▶ [QUOTED PASSAGE]
________________________________________

Fiction Reviews


Proxima

(2013) Stephen Baxter, Gollancz, £12.99, trdpbk, 457pp, ISBN 978-1-575-11684-9

 

Yuri wakes from suspended animation, placed there by his parents to escape to the future from a (then) uncertain present. In Yuri's past, the Earth had been depleted of many natural resources and gone through climate change. Yuri wakes on Mars in a UN base, one of the few UN presences on the largely Chinese-controlled Mars, but is not welcome. Not long after, he is sent back into suspended animation only to wake up on an interstellar ship. With him are many forced to go and colonise a new world, including criminals and political malcontents. The journey will take many years despite the new kernel drive technology and some time dilation.

A few years earlier, on Mercury young Stef (Stephanie) accompanies her scientist father who is part of the programme to launch a star-wisp, artificial intelligence probe to Proxima Centauri 4.26 light years from Earth: it is our nearest star (other than Sol). But solar sail, ultra light interstellar probe technology is already out of date. The Mercury research facility is already testing a new star drive powered by mysterious kernels found beneath that planet's surface.

Stef goes on to have a science career studying the kernels: a career that will make her a political showpiece in the growing conflict between the UN (with kernel technology) and the Chinese (who have Mars and many of the asteroids). As tensions rise, another discovery on Mercury reveals that an intelligence before humanity has been there. It is all a bit of a mystery both for humanity and the few artificial intelligences that abound.

Orbiting the cool main-sequence red dwarf, Proxima Centauri, is a planet. Being cool (like many stars in the Galaxy), Proxima has a lifetime longer than that of Sol. Equally, being cool its habitable zone is close to the star and any planets there are in the habitable region are within Proxima's tidal lock zone. Indeed there is one such planet, which Yuri and his reluctant, fellow colonists call, Per Ardua, which has one face permanently towards Proxima and one permanent night side that is frozen. Yet there is life there, and the potential for Earth crops to grow. The colonists might just survive on this world if only they can overcome their own rivalries and learn enough about their strange new home.

________________________________________

▶ [EXTRACTED DATA]
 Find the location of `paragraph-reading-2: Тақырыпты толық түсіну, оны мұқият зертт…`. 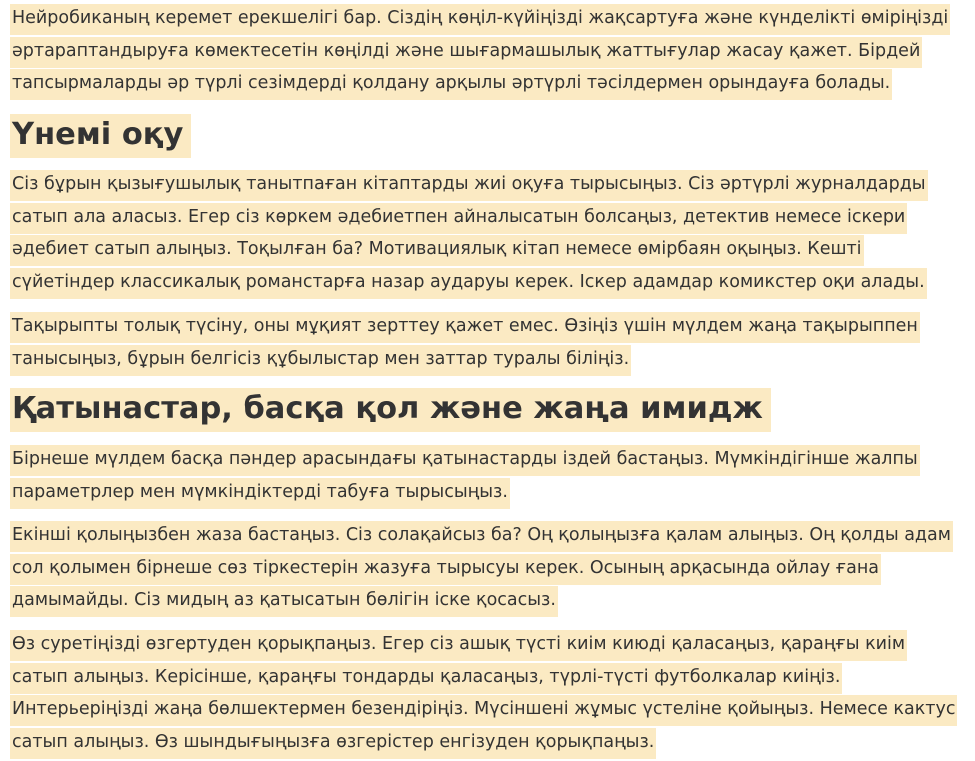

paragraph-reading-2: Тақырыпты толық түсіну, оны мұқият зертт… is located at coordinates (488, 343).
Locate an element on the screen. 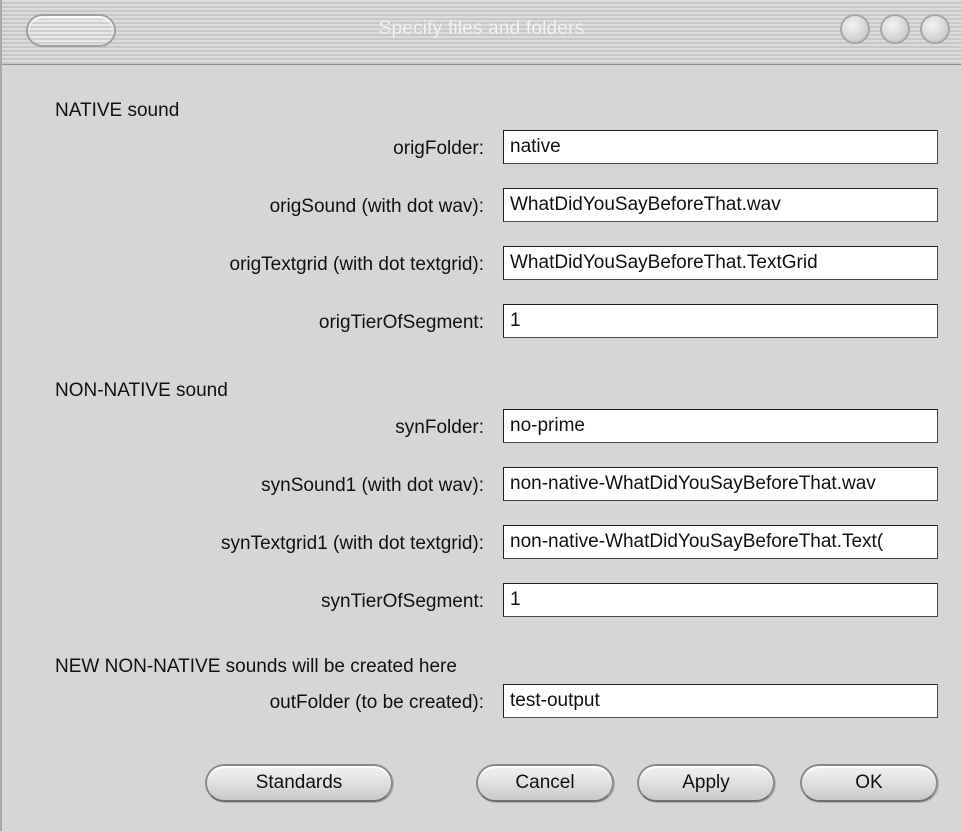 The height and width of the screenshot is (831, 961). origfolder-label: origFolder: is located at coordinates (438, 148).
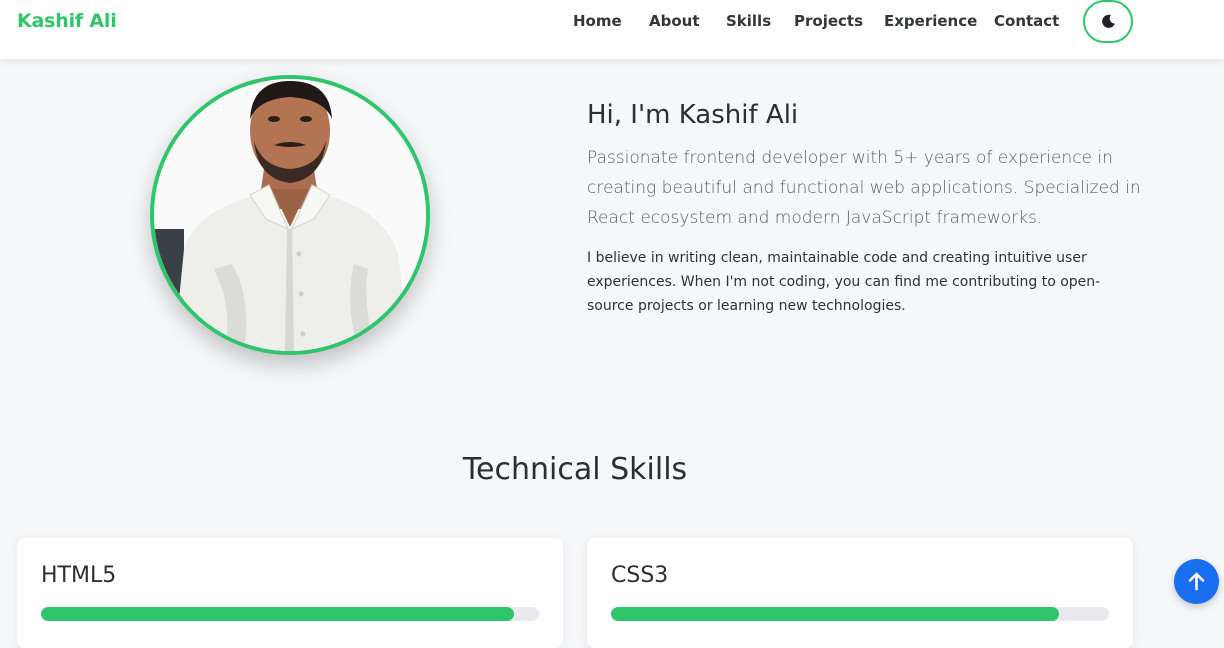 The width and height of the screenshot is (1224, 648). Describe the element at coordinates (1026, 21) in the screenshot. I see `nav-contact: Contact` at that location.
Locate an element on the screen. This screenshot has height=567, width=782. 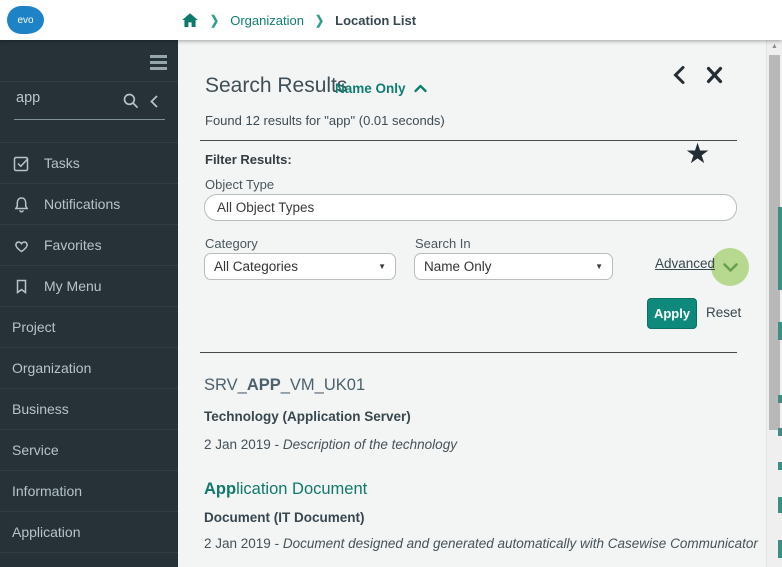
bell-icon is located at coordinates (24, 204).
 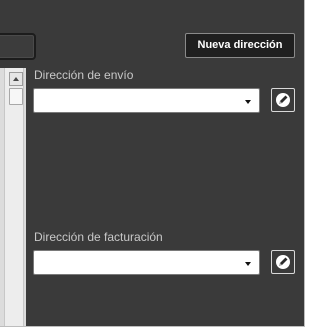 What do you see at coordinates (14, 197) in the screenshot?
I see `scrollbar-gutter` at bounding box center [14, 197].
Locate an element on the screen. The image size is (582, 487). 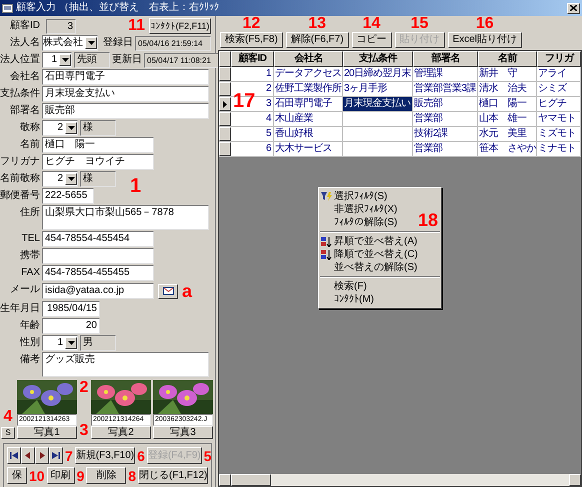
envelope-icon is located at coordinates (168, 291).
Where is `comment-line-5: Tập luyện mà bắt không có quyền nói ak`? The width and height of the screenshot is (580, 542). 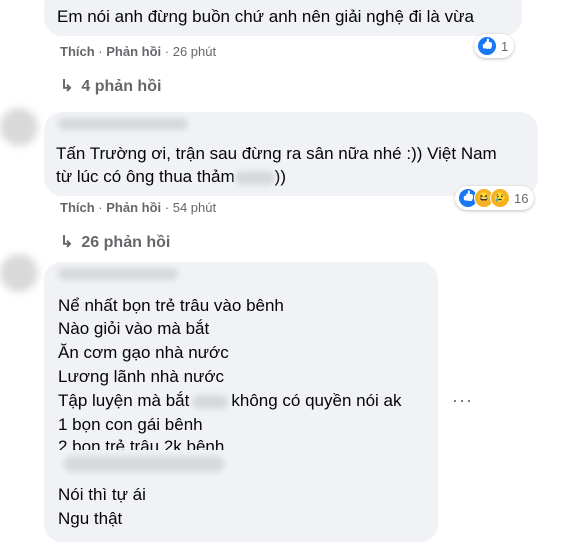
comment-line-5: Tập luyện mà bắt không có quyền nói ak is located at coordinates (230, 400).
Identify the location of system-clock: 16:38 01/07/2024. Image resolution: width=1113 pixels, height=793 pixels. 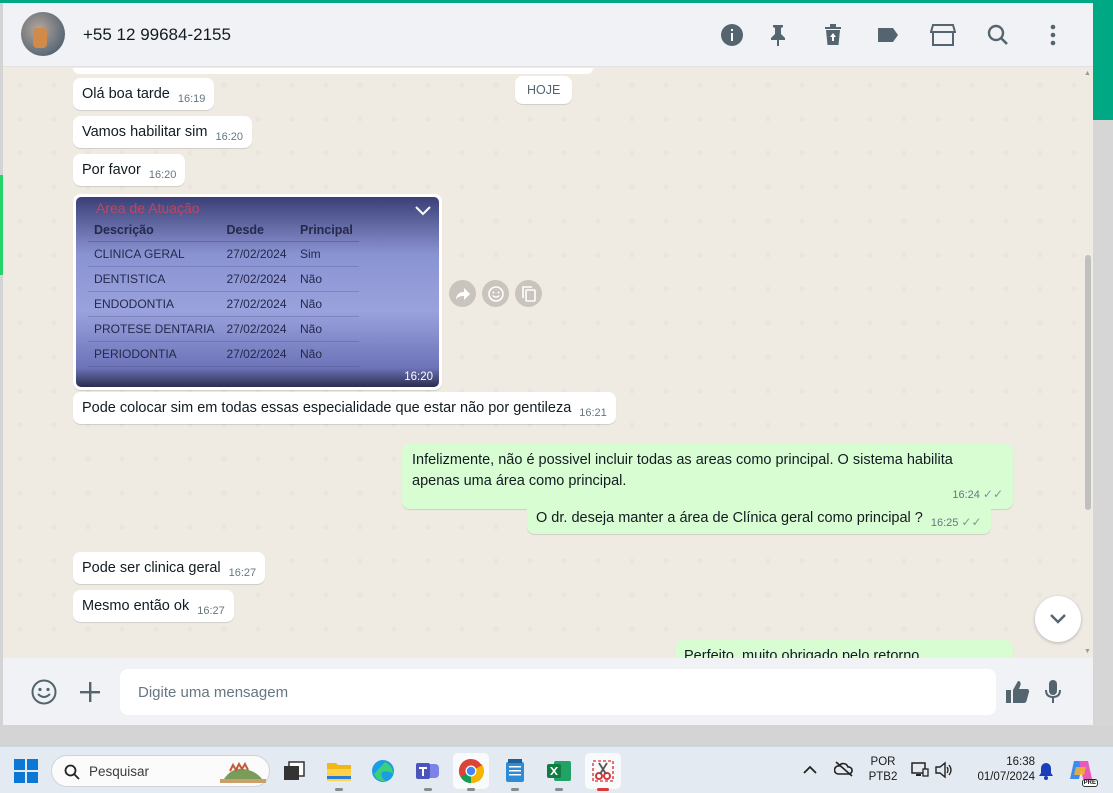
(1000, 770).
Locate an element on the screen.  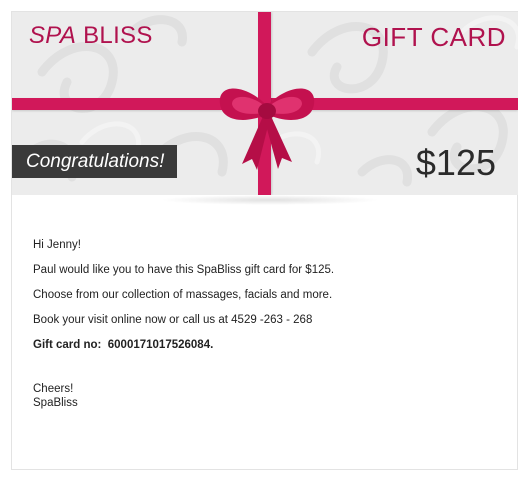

________________________________________

▶ [TASKS]
a - Duplicate the part of the Proxima review from "Fiction Reviews" up to and including "some time dilation.".
b - According to the Proxima review, how far from Earth is Proxima Centauri?
c - Write the next part of the Proxima review, picking up after its last sentence.
The rows come from a separate source unrelated to the Proxima review.

▶ [RESPONSES]
a -
Fiction Reviews


Proxima

(2013) Stephen Baxter, Gollancz, £12.99, trdpbk, 457pp, ISBN 978-1-575-11684-9

 

Yuri wakes from suspended animation, placed there by his parents to escape to the future from a (then) uncertain present. In Yuri's past, the Earth had been depleted of many natural resources and gone through climate change. Yuri wakes on Mars in a UN base, one of the few UN presences on the largely Chinese-controlled Mars, but is not welcome. Not long after, he is sent back into suspended animation only to wake up on an interstellar ship. With him are many forced to go and colonise a new world, including criminals and political malcontents. The journey will take many years despite the new kernel drive technology and some time dilation.

b - 4.26 light years.

c -
Back in the Solar system, relationships strain between the Chinese and UN rise and interplanetary conflict looms…

Having recently completed the historical fantasy (with a hint of SF) Time's Tapestry quadrilogy (2006-2008), the fantasy-riffed, Palaeolithic Northland trilogy (2010-2012), this is Baxter's solo return to hard SF and it is a cracking adventure that provides a solid read that will delight his SF regulars.

I am not sure what it is but the past couple of years have seen a few remarkable interplanetary verging on interstellar novels; almost enough to arguably constitute a trend. These have included: Paul McAuley's Quiet War sequence, Kim Stanley Robinson's 2312 and Alistair Reynolds' Blue Remembered Earth. All are set within a couple of centuries of now. All depict the Earth ravaged by resource depletion and climate change. All are Sol system interplanetary. All have at least a hint of interstellar migration either as a prospect or the embryonic actuality. Proxima is no exception. If however, there is a difference then Proxima is what some might call less literate and more gung-ho adventure: there is nothing wrong with that as Stephen Baxter gives good gung-ho.

For the scientist into SF there is plenty of science fact underpinning the story including the Robert Forward 'Star Wisp' solar sail probes (those at the 1990 Worldcon in the Hague, might recall Forward resplendent in a white suit waxing lyrical on the topic), and not least the prospect of red dwarves having an Earth-like exoplanet given the tsunami of exoplanet discoveries the past decade.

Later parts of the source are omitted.